Jika ditelusuri lebih mendalam, buruknya citra koalisi di benak publik tidak
terlepas dari pemahaman masyarakat terhadap makna koalisi.
Berdasarkan survei yang dilakukan
Kompas (2013), istilah koalisi menurut lebih separuh responden (57,5
persen) berkonotasi hal-hal yang transaksional, yakni tawar-menawar kekuasaan,
bahkan transaksi uang antarparpol. Orientasi
transaksional ini tidak bisa menjamin koalisi parpol dilakukan untuk
menciptakan stabilitas politik dan dipenuhinya kepentingan masyarakat.
Satu dari tiga
responden survei menyatakan, agenda koalisi tak menjamin terciptanya stabilitas
politik. Bahkan, sebanyak 66,9 persen responden menyatakan, koalisi tak memberi
banyak ruang bagi terserapnya aspirasi masyarakat. Lebih lanjut, tiga perempat
bagian responden (79,3 persen) melihat pola koalisi masih bergerak dalam
tataran memenuhi kepentingan elite, khususnya menggapai kursi kekuasaan.
Orientasi transaksional
sangat jelas tergambar dalam sejumlah koalisi yang bercorak pragmatis, seperti
dalam praktik koalisi parpol yang lintas ideologi.
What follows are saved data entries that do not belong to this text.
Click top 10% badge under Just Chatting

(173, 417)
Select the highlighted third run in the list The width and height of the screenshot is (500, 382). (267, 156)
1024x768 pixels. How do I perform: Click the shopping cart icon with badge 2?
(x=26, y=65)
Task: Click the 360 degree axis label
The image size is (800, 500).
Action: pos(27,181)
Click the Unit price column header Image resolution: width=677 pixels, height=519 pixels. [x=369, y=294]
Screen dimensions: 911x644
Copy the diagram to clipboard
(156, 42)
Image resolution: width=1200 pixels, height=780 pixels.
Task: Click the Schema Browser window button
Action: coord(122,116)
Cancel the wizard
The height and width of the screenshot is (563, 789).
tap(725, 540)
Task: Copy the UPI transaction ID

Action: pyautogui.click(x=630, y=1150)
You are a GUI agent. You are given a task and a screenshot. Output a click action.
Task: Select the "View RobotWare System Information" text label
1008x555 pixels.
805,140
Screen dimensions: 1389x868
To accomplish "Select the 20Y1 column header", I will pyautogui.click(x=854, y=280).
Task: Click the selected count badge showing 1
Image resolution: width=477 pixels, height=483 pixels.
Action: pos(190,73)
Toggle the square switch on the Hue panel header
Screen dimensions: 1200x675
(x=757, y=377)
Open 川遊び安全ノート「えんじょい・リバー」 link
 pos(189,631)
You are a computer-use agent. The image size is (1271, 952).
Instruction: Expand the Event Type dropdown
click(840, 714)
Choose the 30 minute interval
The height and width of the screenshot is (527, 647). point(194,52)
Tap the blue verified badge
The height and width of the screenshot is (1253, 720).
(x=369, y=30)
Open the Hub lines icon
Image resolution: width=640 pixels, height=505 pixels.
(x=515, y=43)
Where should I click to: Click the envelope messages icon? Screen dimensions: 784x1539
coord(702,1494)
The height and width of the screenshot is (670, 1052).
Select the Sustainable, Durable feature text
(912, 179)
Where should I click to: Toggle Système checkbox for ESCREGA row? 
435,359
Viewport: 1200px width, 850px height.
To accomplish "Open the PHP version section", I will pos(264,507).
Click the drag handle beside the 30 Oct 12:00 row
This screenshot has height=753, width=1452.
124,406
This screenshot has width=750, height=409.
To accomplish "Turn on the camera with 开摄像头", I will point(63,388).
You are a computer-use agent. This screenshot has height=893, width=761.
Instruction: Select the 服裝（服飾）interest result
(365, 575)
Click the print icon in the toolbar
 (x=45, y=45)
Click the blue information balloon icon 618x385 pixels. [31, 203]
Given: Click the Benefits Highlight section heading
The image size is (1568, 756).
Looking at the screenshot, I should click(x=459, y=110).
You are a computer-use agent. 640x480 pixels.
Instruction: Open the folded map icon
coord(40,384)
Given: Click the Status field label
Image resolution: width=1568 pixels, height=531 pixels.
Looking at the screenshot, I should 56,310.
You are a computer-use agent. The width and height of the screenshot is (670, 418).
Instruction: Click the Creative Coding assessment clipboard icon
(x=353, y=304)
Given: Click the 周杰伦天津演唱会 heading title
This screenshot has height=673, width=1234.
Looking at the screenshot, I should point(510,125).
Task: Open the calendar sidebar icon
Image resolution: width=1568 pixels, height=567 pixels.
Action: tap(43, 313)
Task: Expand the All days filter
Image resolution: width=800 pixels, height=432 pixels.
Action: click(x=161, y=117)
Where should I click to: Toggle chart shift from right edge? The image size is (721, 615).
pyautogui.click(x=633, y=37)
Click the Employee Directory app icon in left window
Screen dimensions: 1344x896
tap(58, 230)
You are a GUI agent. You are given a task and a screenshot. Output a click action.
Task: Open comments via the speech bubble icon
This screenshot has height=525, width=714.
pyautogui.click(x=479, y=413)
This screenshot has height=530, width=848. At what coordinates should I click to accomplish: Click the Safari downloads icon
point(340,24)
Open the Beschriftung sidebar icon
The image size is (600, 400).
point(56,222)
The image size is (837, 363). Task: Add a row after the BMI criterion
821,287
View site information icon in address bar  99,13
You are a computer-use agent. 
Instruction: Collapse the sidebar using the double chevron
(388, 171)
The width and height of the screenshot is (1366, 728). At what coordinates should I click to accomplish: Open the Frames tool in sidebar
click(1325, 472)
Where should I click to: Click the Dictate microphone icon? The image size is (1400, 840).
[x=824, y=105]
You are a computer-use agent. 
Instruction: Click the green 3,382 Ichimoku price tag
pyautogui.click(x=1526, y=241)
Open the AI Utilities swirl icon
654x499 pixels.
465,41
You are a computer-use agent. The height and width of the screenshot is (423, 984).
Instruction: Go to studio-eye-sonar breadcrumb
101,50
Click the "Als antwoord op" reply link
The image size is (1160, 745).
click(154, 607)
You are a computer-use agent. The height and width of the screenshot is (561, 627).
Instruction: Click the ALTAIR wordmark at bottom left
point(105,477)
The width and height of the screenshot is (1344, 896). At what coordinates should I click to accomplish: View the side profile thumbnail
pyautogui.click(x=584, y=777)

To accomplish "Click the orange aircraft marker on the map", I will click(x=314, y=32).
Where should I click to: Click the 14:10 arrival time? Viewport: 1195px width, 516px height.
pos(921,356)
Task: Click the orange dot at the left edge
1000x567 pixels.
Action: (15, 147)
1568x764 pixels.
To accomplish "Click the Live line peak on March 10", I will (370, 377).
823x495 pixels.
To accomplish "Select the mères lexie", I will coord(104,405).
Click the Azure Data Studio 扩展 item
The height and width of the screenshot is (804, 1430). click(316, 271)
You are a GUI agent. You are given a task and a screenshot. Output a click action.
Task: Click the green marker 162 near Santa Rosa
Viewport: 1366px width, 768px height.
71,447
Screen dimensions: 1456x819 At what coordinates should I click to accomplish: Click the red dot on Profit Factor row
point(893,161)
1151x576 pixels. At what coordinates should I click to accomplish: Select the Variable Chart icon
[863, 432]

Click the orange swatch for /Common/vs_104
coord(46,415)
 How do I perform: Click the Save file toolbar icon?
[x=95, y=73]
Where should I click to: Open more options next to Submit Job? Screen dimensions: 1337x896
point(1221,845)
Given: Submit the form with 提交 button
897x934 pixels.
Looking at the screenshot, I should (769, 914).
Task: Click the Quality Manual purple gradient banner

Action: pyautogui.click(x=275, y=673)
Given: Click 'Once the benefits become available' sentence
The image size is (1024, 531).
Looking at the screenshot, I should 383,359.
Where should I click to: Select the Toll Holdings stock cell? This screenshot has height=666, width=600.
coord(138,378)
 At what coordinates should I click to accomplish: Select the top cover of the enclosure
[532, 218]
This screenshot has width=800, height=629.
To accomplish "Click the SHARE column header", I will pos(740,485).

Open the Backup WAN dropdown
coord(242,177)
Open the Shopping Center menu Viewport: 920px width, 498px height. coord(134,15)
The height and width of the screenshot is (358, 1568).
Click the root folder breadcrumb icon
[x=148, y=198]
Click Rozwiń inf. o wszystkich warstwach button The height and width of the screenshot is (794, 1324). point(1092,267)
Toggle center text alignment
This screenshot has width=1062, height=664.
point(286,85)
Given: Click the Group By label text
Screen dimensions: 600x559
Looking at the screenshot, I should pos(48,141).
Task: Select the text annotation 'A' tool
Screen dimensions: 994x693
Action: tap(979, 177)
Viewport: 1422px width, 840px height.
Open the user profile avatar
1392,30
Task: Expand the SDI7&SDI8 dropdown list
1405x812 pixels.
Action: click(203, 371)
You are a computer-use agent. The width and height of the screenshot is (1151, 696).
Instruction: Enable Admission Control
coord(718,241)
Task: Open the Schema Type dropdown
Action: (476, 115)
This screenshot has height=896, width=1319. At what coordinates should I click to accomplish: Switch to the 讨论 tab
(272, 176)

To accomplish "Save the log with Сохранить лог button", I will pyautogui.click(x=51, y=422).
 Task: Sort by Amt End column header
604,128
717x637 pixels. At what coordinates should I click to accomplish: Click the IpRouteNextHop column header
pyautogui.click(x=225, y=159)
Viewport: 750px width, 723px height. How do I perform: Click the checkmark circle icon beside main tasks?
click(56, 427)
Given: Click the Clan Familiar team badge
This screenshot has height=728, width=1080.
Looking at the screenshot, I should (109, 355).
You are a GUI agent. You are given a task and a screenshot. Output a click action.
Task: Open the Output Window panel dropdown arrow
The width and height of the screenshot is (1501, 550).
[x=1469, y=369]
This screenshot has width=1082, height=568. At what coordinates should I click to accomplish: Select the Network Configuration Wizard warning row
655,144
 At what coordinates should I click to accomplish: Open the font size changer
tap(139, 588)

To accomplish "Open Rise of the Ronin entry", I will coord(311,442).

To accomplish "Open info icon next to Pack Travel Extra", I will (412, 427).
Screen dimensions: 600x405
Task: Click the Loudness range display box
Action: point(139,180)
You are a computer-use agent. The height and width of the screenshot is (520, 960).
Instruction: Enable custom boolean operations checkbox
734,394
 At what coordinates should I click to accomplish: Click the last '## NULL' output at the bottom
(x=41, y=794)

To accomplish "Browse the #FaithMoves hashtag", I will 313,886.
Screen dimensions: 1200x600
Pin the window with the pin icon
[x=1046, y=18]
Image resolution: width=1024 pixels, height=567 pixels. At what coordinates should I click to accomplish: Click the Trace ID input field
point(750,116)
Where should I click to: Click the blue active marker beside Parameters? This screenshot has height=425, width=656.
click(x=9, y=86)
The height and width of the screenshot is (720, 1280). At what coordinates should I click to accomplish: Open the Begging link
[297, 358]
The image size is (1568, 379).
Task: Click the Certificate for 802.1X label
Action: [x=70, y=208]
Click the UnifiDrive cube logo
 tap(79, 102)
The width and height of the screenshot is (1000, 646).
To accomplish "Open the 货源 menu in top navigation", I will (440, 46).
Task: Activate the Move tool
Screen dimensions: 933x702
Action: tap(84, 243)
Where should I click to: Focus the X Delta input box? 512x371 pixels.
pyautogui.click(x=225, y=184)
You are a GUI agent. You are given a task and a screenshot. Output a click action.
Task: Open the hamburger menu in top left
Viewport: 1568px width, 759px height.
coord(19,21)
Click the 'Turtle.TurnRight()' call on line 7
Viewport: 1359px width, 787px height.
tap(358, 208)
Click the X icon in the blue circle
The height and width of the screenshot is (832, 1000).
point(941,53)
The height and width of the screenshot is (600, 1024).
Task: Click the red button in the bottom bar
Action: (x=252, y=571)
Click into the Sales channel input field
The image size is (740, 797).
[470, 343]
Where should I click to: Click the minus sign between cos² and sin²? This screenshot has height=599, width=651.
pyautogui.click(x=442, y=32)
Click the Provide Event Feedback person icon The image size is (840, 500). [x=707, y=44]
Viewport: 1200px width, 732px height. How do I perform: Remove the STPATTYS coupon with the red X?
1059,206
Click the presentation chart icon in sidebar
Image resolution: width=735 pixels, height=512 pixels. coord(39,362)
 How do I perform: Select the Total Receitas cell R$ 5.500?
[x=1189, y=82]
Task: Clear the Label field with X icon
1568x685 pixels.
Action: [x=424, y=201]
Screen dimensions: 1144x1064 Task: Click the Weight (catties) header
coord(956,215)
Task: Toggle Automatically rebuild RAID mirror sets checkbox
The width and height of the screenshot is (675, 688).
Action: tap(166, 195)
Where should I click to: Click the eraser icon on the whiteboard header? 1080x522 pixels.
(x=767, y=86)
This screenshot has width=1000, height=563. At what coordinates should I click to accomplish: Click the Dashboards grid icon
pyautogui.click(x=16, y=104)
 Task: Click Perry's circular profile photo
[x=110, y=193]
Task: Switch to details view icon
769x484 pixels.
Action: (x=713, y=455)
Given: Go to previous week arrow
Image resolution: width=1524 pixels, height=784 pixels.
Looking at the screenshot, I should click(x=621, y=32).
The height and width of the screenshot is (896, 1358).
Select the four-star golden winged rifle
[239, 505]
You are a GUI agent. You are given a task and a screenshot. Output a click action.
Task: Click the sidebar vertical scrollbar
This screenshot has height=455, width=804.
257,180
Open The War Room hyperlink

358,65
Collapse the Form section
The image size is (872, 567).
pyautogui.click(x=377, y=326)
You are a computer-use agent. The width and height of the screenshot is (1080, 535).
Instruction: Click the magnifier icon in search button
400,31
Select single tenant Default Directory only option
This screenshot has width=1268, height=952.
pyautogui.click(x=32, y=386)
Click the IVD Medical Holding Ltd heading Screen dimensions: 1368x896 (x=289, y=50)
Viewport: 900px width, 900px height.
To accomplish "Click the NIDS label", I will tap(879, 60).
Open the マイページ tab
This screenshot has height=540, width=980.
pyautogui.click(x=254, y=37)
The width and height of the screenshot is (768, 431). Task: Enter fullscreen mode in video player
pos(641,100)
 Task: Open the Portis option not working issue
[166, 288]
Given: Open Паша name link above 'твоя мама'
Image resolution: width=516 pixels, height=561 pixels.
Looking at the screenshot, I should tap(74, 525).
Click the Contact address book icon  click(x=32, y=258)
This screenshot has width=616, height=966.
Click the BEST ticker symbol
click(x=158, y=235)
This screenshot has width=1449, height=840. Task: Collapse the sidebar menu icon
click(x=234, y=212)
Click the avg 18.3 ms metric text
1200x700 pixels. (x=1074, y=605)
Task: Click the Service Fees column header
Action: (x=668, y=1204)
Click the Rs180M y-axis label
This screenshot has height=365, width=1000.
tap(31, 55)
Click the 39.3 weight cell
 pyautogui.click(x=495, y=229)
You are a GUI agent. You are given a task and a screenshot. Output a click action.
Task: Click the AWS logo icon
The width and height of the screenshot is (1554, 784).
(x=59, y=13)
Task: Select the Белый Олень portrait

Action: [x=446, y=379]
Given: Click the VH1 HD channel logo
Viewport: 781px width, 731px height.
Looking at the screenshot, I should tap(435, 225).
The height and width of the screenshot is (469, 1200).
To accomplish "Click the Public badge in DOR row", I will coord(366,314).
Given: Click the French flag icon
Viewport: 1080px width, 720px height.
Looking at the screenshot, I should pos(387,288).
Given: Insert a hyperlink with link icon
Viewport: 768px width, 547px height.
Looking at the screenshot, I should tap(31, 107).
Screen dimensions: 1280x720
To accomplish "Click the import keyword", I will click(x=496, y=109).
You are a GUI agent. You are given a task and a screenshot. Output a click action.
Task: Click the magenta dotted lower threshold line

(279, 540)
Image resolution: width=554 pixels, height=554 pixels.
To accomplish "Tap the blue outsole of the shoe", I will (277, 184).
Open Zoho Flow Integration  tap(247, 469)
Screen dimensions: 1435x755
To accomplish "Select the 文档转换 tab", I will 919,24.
Mayoritas responden (67,3
persen) menilai, pola koalisi parpol yang berbeda visi dan ideologi lebih
didasari keinginan meraih kekuasaan semata.
Koalisi Ideal
Koalisi
yang ideal adalah koalisi yang
terbuka. Para pihak yang berkoalisi melakukan kontrak secara tertulis, terbuka
dan diumumkan kepada seluruh rakyat bahwa mereka tidak akan mendudukkan
tokoh-tokoh parpol sebagai menteri atau jabatan lainnya. Bahwa mereka tidak
akan berkolusi untuk meraih konsesi ekonomi, proyek APBN, kementerian, BUMN,
APBD, dan sebagainya. Bahwa kabinet yang akan dibentuk adalah kabinet ahli, dan
pemerintahan yang akan dibangun adalah meritokrasi, yaitu pemerintahan yang
hanya mendudukkan orang-orang yang berkompeten dan berprestasi dalam bidangnya.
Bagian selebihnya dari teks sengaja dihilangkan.